Le domaine est effectivement abandonné; il semble avoir été nettoyé à la hâte (et au lance-flamme) et abrite une dizaine de mercenaires dans des tentes et les quelques bâtiments en dur qui ont survécu à la jungle; au milieu, un turboptère abominablement bricolé est caché sous des filets de camouflage. Mais il semble accessible via les canalisations asséchées et emplies de déchets végétaux…

Etty et Fiametta se faufilent fort discrètement jusqu’au véhicule, alors que Spiral se propose de faire une diversion; comme d’habitude, il n’en fait qu’à sa tête et, sans attendre le signal, fonce vers l’entrée du domaine à bord de sa trapanelle antigrav, la sono coincée sur douze, et demande à voir Wenchan. Après renseignements, le garde sort un neutralisateur et le zappe.

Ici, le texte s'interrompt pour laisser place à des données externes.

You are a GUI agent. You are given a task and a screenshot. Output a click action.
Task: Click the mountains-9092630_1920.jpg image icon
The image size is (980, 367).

Les filles se rendent maîtresses du turboptère en forçant sa serrure électronique, en éliminant le mécanicien puis en capturant la pilote, qu’Etty scotche à l’écoutille. Fiametta démarre le turboptère et Etty prend les commandes de l’unique canon de l’engin – amoureusement baptisé Luftmörder – pour arroser la gente mercenaire.

L’un et l’autre sont affreusement caractériels, mais ça fait son petit effet: même si la Karlan parvient à placer quatre roquettes lourdes, le turboptère bronche à peine et Spiral se réveille au milieu d’un chaos généralisé; il a l’habitude… Dans la confusion générale, et malgré avoir encaissé quelques balles, la Karlan parvient à s’enfuir avec Wenchan. Fiametta pose le turboptère dans un marais (un peu en vrac) et avertit la section locale du Rowaan Power Force qu’un cadeau les y attend; la fine équipe (et leur prisonnière) rejoint ensuite le starport, pas loin.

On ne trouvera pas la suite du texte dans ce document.